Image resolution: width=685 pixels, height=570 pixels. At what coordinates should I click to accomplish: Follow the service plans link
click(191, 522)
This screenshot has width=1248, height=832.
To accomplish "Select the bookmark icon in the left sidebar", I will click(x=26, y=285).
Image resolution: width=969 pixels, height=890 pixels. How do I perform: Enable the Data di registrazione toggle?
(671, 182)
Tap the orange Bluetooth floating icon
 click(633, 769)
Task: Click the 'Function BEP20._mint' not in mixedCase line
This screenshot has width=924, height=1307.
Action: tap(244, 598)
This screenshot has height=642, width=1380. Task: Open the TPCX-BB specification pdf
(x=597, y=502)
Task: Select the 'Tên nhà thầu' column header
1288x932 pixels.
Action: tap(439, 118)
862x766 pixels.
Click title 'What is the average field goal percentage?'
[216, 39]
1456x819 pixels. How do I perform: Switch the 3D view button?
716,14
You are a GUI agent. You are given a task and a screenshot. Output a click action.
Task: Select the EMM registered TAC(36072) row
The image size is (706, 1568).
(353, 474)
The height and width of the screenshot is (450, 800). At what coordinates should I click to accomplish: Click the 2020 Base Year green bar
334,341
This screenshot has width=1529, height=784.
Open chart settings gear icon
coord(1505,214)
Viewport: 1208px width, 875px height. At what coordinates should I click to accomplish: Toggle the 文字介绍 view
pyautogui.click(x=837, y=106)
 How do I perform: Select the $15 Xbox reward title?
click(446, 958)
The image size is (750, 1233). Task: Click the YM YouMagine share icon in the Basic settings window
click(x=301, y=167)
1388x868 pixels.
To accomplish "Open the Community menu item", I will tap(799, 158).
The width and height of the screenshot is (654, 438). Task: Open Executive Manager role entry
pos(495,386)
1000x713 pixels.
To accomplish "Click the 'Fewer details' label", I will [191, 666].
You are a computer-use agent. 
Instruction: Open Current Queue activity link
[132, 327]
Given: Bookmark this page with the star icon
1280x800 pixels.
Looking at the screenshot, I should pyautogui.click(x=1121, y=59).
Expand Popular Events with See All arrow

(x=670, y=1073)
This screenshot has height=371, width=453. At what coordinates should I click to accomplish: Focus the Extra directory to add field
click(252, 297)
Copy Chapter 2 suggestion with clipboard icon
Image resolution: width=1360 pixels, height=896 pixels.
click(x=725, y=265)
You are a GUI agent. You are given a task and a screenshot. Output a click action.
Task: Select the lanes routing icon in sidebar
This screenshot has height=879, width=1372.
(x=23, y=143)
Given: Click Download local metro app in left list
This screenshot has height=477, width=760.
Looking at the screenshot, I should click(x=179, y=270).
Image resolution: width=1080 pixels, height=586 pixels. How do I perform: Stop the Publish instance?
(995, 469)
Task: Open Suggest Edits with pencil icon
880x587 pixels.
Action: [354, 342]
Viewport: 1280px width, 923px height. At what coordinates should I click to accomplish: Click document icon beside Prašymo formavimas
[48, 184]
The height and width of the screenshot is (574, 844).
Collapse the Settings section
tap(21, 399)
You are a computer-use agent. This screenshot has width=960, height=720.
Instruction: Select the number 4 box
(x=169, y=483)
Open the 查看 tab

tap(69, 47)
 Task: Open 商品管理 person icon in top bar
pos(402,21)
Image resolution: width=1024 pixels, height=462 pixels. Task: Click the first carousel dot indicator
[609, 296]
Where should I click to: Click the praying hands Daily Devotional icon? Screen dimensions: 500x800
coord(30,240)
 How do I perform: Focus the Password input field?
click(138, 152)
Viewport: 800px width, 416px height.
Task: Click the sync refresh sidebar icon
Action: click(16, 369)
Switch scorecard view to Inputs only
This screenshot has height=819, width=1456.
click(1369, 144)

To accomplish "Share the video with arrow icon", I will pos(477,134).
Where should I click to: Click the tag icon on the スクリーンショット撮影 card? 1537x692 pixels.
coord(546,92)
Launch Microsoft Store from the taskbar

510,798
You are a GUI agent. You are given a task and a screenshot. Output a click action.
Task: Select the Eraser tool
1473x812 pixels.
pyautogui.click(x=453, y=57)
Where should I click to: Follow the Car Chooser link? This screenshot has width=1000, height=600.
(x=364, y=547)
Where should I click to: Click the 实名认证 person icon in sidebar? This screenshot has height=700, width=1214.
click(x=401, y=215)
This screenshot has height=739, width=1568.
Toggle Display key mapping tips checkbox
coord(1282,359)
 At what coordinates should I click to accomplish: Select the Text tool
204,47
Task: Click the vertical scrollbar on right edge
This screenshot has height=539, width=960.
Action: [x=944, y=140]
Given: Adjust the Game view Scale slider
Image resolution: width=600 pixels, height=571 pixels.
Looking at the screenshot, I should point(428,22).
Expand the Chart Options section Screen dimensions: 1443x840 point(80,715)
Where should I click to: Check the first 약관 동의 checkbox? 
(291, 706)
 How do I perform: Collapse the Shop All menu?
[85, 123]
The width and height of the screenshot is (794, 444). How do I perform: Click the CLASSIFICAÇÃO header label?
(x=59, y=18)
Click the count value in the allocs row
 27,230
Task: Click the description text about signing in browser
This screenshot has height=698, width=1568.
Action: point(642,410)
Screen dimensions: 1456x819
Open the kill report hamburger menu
------------------------------------------------------------------------
Please format every line of the data above as a JSON array of strings, one string per line, omitting any blank lines.

[
  "Image resolution: width=685 pixels, height=570 pixels. At what coordinates should I click to accomplish: Follow the service plans link",
  "click(191, 522)",
  "This screenshot has width=1248, height=832.",
  "To accomplish \"Select the bookmark icon in the left sidebar\", I will click(x=26, y=285).",
  "Image resolution: width=969 pixels, height=890 pixels. How do I perform: Enable the Data di registrazione toggle?",
  "(671, 182)",
  "Tap the orange Bluetooth floating icon",
  " click(633, 769)",
  "Task: Click the 'Function BEP20._mint' not in mixedCase line",
  "This screenshot has width=924, height=1307.",
  "Action: tap(244, 598)",
  "This screenshot has height=642, width=1380. Task: Open the TPCX-BB specification pdf",
  "(x=597, y=502)",
  "Task: Select the 'Tên nhà thầu' column header",
  "1288x932 pixels.",
  "Action: tap(439, 118)",
  "862x766 pixels.",
  "Click title 'What is the average field goal percentage?'",
  "[216, 39]",
  "1456x819 pixels. How do I perform: Switch the 3D view button?",
  "716,14",
  "You are a GUI agent. You are given a task and a screenshot. Output a click action.",
  "Task: Select the EMM registered TAC(36072) row",
  "The image size is (706, 1568).",
  "(353, 474)",
  "The height and width of the screenshot is (450, 800). At what coordinates should I click to accomplish: Click the 2020 Base Year green bar",
  "334,341",
  "This screenshot has width=1529, height=784.",
  "Open chart settings gear icon",
  "coord(1505,214)",
  "Viewport: 1208px width, 875px height. At what coordinates should I click to accomplish: Toggle the 文字介绍 view",
  "pyautogui.click(x=837, y=106)",
  " How do I perform: Select the $15 Xbox reward title?",
  "click(446, 958)",
  "The image size is (750, 1233). Task: Click the YM YouMagine share icon in the Basic settings window",
  "click(x=301, y=167)",
  "1388x868 pixels.",
  "To accomplish \"Open the Community menu item\", I will tap(799, 158).",
  "The width and height of the screenshot is (654, 438). Task: Open Executive Manager role entry",
  "pos(495,386)",
  "1000x713 pixels.",
  "To accomplish \"Click the 'Fewer details' label\", I will [191, 666].",
  "You are a computer-use agent. ",
  "Instruction: Open Current Queue activity link",
  "[132, 327]",
  "Given: Bookmark this page with the star icon",
  "1280x800 pixels.",
  "Looking at the screenshot, I should pyautogui.click(x=1121, y=59).",
  "Expand Popular Events with See All arrow",
  "(x=670, y=1073)",
  "This screenshot has height=371, width=453. At what coordinates should I click to accomplish: Focus the Extra directory to add field",
  "click(252, 297)",
  "Copy Chapter 2 suggestion with clipboard icon",
  "Image resolution: width=1360 pixels, height=896 pixels.",
  "click(x=725, y=265)",
  "You are a GUI agent. You are given a task and a screenshot. Output a click action.",
  "Task: Select the lanes routing icon in sidebar",
  "This screenshot has height=879, width=1372.",
  "(x=23, y=143)",
  "Given: Click Download local metro app in left list",
  "This screenshot has height=477, width=760.",
  "Looking at the screenshot, I should click(x=179, y=270).",
  "Image resolution: width=1080 pixels, height=586 pixels. How do I perform: Stop the Publish instance?",
  "(995, 469)",
  "Task: Open Suggest Edits with pencil icon",
  "880x587 pixels.",
  "Action: [354, 342]",
  "Viewport: 1280px width, 923px height. At what coordinates should I click to accomplish: Click document icon beside Prašymo formavimas",
  "[48, 184]",
  "The height and width of the screenshot is (574, 844).",
  "Collapse the Settings section",
  "tap(21, 399)",
  "You are a computer-use agent. This screenshot has width=960, height=720.",
  "Instruction: Select the number 4 box",
  "(x=169, y=483)",
  "Open the 查看 tab",
  "tap(69, 47)",
  " Task: Open 商品管理 person icon in top bar",
  "pos(402,21)",
  "Image resolution: width=1024 pixels, height=462 pixels. Task: Click the first carousel dot indicator",
  "[609, 296]",
  "Where should I click to: Click the praying hands Daily Devotional icon? Screen dimensions: 500x800",
  "coord(30,240)",
  " How do I perform: Focus the Password input field?",
  "click(138, 152)",
  "Viewport: 800px width, 416px height.",
  "Task: Click the sync refresh sidebar icon",
  "Action: click(16, 369)",
  "Switch scorecard view to Inputs only",
  "This screenshot has height=819, width=1456.",
  "click(1369, 144)",
  "To accomplish \"Share the video with arrow icon\", I will pos(477,134).",
  "Where should I click to: Click the tag icon on the スクリーンショット撮影 card? 1537x692 pixels.",
  "coord(546,92)",
  "Launch Microsoft Store from the taskbar",
  "510,798",
  "You are a GUI agent. You are given a task and a screenshot. Output a click action.",
  "Task: Select the Eraser tool",
  "1473x812 pixels.",
  "pyautogui.click(x=453, y=57)",
  "Where should I click to: Follow the Car Chooser link? This screenshot has width=1000, height=600.",
  "(x=364, y=547)",
  "Where should I click to: Click the 实名认证 person icon in sidebar? This screenshot has height=700, width=1214.",
  "click(x=401, y=215)",
  "This screenshot has height=739, width=1568.",
  "Toggle Display key mapping tips checkbox",
  "coord(1282,359)",
  " At what coordinates should I click to accomplish: Select the Text tool",
  "204,47",
  "Task: Click the vertical scrollbar on right edge",
  "This screenshot has height=539, width=960.",
  "Action: [x=944, y=140]",
  "Given: Adjust the Game view Scale slider",
  "Image resolution: width=600 pixels, height=571 pixels.",
  "Looking at the screenshot, I should point(428,22).",
  "Expand the Chart Options section Screen dimensions: 1443x840 point(80,715)",
  "Where should I click to: Check the first 약관 동의 checkbox? ",
  "(291, 706)",
  " How do I perform: Collapse the Shop All menu?",
  "[85, 123]",
  "The width and height of the screenshot is (794, 444). How do I perform: Click the CLASSIFICAÇÃO header label?",
  "(x=59, y=18)",
  "Click the count value in the allocs row",
  " 27,230",
  "Task: Click the description text about signing in browser",
  "This screenshot has height=698, width=1568.",
  "Action: point(642,410)",
  "Screen dimensions: 1456x819",
  "Open the kill report hamburger menu"
]